The new can be scary. You get an upgrade for your phone. It takes ages to work out how it works. Or is that just me? You start a new job and it might feel overwhelming as there’s so much to take in. When life’s circumstances hit us that change things, that can be frightening as we adapt to a new way of being.

There is a story told about a dialogue between a Bishop and a Churchwarden.  

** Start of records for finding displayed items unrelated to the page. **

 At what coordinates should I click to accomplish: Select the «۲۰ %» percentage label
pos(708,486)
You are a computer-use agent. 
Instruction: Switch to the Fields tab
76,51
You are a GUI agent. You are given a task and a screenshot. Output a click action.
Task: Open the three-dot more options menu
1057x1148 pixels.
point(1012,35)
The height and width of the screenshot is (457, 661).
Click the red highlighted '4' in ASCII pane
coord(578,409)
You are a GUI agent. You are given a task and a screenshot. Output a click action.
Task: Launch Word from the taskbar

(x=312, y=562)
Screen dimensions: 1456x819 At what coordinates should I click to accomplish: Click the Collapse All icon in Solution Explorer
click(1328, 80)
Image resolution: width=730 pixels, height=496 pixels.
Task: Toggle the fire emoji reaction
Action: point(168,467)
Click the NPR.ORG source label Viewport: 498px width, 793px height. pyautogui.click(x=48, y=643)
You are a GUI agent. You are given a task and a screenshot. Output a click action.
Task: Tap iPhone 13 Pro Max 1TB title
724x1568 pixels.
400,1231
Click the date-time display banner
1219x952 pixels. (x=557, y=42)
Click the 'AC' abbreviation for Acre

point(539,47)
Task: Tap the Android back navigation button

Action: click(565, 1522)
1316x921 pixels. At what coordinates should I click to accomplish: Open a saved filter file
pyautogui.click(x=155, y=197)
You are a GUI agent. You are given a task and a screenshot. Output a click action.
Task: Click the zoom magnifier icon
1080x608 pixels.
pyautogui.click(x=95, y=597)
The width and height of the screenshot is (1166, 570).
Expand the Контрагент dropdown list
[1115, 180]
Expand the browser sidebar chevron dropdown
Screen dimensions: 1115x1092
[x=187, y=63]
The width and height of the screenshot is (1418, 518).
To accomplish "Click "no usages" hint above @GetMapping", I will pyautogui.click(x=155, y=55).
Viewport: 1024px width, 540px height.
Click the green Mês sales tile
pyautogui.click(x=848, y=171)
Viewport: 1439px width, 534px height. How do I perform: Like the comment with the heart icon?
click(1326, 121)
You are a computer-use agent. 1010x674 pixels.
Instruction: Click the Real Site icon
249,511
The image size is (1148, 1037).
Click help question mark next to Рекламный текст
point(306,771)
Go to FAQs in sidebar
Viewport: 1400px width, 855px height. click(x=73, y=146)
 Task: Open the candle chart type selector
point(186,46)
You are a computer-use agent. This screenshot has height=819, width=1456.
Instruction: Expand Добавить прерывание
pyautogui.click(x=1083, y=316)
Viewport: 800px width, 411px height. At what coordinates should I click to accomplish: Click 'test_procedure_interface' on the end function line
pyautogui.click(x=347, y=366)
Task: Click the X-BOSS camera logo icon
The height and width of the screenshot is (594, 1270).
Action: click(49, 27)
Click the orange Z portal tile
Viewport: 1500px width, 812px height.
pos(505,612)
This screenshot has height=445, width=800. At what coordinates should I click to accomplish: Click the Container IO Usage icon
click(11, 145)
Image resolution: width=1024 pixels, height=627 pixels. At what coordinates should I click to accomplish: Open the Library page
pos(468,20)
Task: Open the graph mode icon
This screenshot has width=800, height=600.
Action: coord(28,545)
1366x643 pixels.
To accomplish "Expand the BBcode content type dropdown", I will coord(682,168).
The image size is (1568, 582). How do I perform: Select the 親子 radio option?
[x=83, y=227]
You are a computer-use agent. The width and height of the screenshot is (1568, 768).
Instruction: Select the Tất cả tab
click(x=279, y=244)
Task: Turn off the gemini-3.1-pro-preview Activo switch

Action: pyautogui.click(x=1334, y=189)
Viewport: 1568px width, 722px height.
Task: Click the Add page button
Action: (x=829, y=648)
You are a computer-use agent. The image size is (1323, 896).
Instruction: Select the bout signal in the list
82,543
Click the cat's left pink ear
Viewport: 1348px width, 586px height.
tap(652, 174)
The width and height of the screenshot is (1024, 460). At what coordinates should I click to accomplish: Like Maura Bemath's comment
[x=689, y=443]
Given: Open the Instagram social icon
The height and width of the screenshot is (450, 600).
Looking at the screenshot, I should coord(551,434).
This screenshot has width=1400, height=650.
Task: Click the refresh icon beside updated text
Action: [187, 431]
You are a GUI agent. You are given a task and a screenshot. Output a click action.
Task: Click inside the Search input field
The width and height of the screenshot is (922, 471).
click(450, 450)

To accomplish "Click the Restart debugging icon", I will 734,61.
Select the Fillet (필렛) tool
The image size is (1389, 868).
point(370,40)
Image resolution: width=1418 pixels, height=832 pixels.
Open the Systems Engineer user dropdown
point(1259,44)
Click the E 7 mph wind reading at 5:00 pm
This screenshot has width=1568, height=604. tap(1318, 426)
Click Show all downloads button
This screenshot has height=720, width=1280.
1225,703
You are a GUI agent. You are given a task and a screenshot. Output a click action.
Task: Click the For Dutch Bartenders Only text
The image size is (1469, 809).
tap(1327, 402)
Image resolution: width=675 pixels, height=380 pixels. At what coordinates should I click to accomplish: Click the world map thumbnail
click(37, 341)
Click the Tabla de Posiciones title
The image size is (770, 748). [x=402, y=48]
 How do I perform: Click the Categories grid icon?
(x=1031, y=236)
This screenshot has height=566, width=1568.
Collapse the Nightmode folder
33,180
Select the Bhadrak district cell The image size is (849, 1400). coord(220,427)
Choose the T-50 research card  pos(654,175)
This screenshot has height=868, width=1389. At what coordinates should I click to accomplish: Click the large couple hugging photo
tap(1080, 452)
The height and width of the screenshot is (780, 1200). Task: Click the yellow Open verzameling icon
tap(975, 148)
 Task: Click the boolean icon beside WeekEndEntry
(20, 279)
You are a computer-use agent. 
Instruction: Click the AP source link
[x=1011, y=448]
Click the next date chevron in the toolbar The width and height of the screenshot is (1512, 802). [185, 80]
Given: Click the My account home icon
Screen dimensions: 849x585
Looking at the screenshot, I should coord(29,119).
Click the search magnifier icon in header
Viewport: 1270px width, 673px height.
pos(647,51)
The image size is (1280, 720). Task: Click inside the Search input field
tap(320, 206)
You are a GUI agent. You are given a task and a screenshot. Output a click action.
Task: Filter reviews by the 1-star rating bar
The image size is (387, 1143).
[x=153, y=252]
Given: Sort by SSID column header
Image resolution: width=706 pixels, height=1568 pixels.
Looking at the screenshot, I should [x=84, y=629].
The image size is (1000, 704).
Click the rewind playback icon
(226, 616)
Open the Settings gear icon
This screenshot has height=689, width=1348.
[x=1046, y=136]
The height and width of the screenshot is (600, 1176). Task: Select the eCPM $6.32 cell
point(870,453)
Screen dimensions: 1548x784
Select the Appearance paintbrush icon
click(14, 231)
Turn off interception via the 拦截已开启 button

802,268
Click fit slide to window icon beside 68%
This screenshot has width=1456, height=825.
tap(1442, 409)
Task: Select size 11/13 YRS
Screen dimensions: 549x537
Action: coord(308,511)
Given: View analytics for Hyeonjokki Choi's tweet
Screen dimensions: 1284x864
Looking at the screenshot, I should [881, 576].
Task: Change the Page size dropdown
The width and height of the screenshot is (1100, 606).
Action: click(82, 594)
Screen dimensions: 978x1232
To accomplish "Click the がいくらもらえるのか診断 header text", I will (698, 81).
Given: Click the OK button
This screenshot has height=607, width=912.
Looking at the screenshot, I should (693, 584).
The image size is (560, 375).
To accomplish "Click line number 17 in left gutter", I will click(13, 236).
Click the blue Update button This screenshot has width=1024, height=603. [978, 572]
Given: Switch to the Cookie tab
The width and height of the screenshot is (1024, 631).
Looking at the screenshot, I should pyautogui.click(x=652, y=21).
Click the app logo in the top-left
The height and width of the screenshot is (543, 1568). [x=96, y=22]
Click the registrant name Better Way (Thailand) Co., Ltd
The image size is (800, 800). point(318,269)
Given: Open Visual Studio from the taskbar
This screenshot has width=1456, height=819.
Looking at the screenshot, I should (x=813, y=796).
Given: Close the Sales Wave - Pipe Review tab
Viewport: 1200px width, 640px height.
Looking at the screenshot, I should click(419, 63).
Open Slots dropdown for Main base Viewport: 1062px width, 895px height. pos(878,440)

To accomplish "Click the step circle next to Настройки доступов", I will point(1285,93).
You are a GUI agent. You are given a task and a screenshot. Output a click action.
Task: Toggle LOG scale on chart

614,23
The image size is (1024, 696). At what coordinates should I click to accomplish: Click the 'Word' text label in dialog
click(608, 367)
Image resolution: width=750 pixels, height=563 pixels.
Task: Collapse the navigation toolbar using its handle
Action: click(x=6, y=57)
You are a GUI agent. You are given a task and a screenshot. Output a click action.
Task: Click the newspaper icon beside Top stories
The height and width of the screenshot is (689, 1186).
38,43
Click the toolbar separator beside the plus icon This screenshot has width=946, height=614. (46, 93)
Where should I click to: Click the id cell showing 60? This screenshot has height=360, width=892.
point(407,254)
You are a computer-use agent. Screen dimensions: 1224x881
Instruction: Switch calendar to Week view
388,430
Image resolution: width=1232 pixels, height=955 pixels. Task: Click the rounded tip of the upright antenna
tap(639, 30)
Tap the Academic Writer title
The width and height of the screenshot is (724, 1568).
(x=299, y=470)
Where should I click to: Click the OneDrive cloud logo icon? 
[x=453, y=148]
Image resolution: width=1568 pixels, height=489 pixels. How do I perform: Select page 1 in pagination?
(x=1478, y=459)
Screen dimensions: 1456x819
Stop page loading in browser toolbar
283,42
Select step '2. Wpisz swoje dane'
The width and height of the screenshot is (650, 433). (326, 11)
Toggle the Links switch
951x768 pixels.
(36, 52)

Bishop:  How long have you held office? Warden: About forty years Bishop. Bishop: You must have seen a lot of changes in that time… 

Warden:  Aye, and I’ve opposed every one of them

And yet… our faith says on this second Sunday of the New Year, on this first Sunday of Epiphany, don’t be negative or scared or block the new. God’s mercies are new every morning, great is his faithfulness even the world is spinning fast and spiralling out of control. What does the new brought on by a bomb or a threat mean for people? What about Venezuela, what about Gaza which has gone quiet, what about Ukraine, what’s going on in Iran? And bombs dropping on Syria now? 

What are the people of Greenland thinking? Someone yesterday sent me a Matt cartoon. Two elderly people are sitting staring at an unopened box of chocolate biscuits. And one says to the other “my diets going badly, if I spot a biscuit it’s like Trump seeing Greenland.”



This season of Epiphany is literally a season to help us despite the world to be clear about the nature of God. We need time to think about what it means that Jesus has come. We had our Epiphany party at Grewelthorpe on Tuesday. One of the readings shared was called the party’s over and the author pleaded for time to think…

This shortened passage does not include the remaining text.